Each and every line of the data must appear exactly as given.

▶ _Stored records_
────────────────────────────────────────

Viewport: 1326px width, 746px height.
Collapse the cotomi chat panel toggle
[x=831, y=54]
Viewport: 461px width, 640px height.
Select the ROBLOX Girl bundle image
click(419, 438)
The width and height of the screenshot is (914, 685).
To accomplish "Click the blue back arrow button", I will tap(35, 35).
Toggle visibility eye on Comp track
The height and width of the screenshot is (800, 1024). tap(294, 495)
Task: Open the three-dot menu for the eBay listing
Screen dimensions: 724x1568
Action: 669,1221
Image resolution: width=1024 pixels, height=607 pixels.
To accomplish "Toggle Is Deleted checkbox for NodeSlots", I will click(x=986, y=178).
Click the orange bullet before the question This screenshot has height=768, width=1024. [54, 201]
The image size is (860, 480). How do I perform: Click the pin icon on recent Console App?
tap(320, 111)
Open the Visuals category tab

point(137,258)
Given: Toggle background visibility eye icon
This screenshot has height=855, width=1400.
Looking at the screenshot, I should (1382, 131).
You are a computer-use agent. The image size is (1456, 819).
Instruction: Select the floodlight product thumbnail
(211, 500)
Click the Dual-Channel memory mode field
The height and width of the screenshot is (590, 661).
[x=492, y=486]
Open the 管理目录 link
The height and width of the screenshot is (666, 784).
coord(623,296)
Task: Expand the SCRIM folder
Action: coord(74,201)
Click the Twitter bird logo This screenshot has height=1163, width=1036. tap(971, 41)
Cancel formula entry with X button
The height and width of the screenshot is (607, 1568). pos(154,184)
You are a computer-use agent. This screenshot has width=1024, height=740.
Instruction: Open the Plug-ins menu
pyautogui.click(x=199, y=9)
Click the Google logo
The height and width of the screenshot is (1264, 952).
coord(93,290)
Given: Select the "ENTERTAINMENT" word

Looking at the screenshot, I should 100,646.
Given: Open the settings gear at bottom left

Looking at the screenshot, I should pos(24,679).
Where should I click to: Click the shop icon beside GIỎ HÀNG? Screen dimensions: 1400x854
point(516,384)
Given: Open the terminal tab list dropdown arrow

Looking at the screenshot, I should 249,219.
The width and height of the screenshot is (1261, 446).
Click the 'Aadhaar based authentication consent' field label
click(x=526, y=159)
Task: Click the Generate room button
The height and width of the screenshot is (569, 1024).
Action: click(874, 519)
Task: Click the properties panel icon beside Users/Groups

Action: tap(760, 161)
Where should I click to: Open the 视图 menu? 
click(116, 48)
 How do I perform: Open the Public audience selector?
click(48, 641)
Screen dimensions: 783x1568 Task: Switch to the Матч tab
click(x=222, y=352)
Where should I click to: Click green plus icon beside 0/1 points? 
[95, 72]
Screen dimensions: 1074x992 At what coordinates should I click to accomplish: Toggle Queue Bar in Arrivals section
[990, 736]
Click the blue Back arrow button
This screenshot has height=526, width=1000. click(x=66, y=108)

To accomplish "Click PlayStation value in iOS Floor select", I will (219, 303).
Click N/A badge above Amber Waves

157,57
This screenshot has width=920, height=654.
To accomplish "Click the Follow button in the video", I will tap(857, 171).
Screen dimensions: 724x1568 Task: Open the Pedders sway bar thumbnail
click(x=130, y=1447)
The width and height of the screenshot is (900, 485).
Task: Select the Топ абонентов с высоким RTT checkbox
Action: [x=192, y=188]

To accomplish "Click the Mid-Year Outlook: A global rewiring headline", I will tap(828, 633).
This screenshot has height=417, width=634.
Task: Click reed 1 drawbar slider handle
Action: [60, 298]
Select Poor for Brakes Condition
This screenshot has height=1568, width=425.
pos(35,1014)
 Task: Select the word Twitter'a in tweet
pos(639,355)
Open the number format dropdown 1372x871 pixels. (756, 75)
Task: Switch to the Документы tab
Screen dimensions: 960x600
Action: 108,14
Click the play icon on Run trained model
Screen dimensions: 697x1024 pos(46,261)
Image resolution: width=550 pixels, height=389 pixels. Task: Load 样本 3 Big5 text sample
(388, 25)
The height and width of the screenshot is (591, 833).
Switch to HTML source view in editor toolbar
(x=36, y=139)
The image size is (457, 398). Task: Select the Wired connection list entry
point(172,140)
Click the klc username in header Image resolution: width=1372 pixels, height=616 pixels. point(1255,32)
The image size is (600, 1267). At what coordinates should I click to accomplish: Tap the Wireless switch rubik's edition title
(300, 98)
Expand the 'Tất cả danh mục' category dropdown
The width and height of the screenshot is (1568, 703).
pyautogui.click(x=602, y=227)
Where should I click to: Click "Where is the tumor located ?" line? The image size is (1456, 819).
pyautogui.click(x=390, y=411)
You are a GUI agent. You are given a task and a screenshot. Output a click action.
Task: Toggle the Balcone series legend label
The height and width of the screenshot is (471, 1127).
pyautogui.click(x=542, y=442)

────────────────────────────────────────

▶ _EXERCISE RESULT_
Viewport: 1326px width, 746px height.
Collapse the cotomi chat panel toggle
[x=831, y=54]
Viewport: 461px width, 640px height.
Select the ROBLOX Girl bundle image
click(419, 438)
The width and height of the screenshot is (914, 685).
To accomplish "Click the blue back arrow button", I will tap(35, 35).
Toggle visibility eye on Comp track
The height and width of the screenshot is (800, 1024). tap(294, 495)
Task: Open the three-dot menu for the eBay listing
Screen dimensions: 724x1568
Action: 669,1221
Image resolution: width=1024 pixels, height=607 pixels.
To accomplish "Toggle Is Deleted checkbox for NodeSlots", I will click(x=986, y=178).
Click the orange bullet before the question This screenshot has height=768, width=1024. [54, 201]
The image size is (860, 480). How do I perform: Click the pin icon on recent Console App?
tap(320, 111)
Open the Visuals category tab

point(137,258)
Given: Toggle background visibility eye icon
This screenshot has height=855, width=1400.
Looking at the screenshot, I should (1382, 131).
You are a computer-use agent. The image size is (1456, 819).
Instruction: Select the floodlight product thumbnail
(211, 500)
Click the Dual-Channel memory mode field
The height and width of the screenshot is (590, 661).
[x=492, y=486]
Open the 管理目录 link
The height and width of the screenshot is (666, 784).
coord(623,296)
Task: Expand the SCRIM folder
Action: coord(74,201)
Click the Twitter bird logo This screenshot has height=1163, width=1036. tap(971, 41)
Cancel formula entry with X button
The height and width of the screenshot is (607, 1568). pos(154,184)
You are a computer-use agent. This screenshot has width=1024, height=740.
Instruction: Open the Plug-ins menu
pyautogui.click(x=199, y=9)
Click the Google logo
The height and width of the screenshot is (1264, 952).
coord(93,290)
Given: Select the "ENTERTAINMENT" word

Looking at the screenshot, I should 100,646.
Given: Open the settings gear at bottom left

Looking at the screenshot, I should pos(24,679).
Where should I click to: Click the shop icon beside GIỎ HÀNG? Screen dimensions: 1400x854
point(516,384)
Given: Open the terminal tab list dropdown arrow

Looking at the screenshot, I should 249,219.
The width and height of the screenshot is (1261, 446).
Click the 'Aadhaar based authentication consent' field label
click(x=526, y=159)
Task: Click the Generate room button
The height and width of the screenshot is (569, 1024).
Action: click(874, 519)
Task: Click the properties panel icon beside Users/Groups

Action: tap(760, 161)
Where should I click to: Open the 视图 menu? 
click(116, 48)
 How do I perform: Open the Public audience selector?
click(48, 641)
Screen dimensions: 783x1568 Task: Switch to the Матч tab
click(x=222, y=352)
Where should I click to: Click green plus icon beside 0/1 points? 
[95, 72]
Screen dimensions: 1074x992 At what coordinates should I click to accomplish: Toggle Queue Bar in Arrivals section
[990, 736]
Click the blue Back arrow button
This screenshot has height=526, width=1000. click(x=66, y=108)

To accomplish "Click PlayStation value in iOS Floor select", I will (219, 303).
Click N/A badge above Amber Waves

157,57
This screenshot has width=920, height=654.
To accomplish "Click the Follow button in the video", I will tap(857, 171).
Screen dimensions: 724x1568 Task: Open the Pedders sway bar thumbnail
click(x=130, y=1447)
The width and height of the screenshot is (900, 485).
Task: Select the Топ абонентов с высоким RTT checkbox
Action: [x=192, y=188]

To accomplish "Click the Mid-Year Outlook: A global rewiring headline", I will tap(828, 633).
This screenshot has height=417, width=634.
Task: Click reed 1 drawbar slider handle
Action: [60, 298]
Select Poor for Brakes Condition
This screenshot has height=1568, width=425.
pos(35,1014)
 Task: Select the word Twitter'a in tweet
pos(639,355)
Open the number format dropdown 1372x871 pixels. (756, 75)
Task: Switch to the Документы tab
Screen dimensions: 960x600
Action: 108,14
Click the play icon on Run trained model
Screen dimensions: 697x1024 pos(46,261)
Image resolution: width=550 pixels, height=389 pixels. Task: Load 样本 3 Big5 text sample
(388, 25)
The height and width of the screenshot is (591, 833).
Switch to HTML source view in editor toolbar
(x=36, y=139)
The image size is (457, 398). Task: Select the Wired connection list entry
point(172,140)
Click the klc username in header Image resolution: width=1372 pixels, height=616 pixels. point(1255,32)
The image size is (600, 1267). At what coordinates should I click to accomplish: Tap the Wireless switch rubik's edition title
(300, 98)
Expand the 'Tất cả danh mục' category dropdown
The width and height of the screenshot is (1568, 703).
pyautogui.click(x=602, y=227)
Where should I click to: Click "Where is the tumor located ?" line? The image size is (1456, 819).
pyautogui.click(x=390, y=411)
You are a GUI agent. You are given a task and a screenshot. Output a click action.
Task: Toggle the Balcone series legend label
The height and width of the screenshot is (471, 1127).
pyautogui.click(x=542, y=442)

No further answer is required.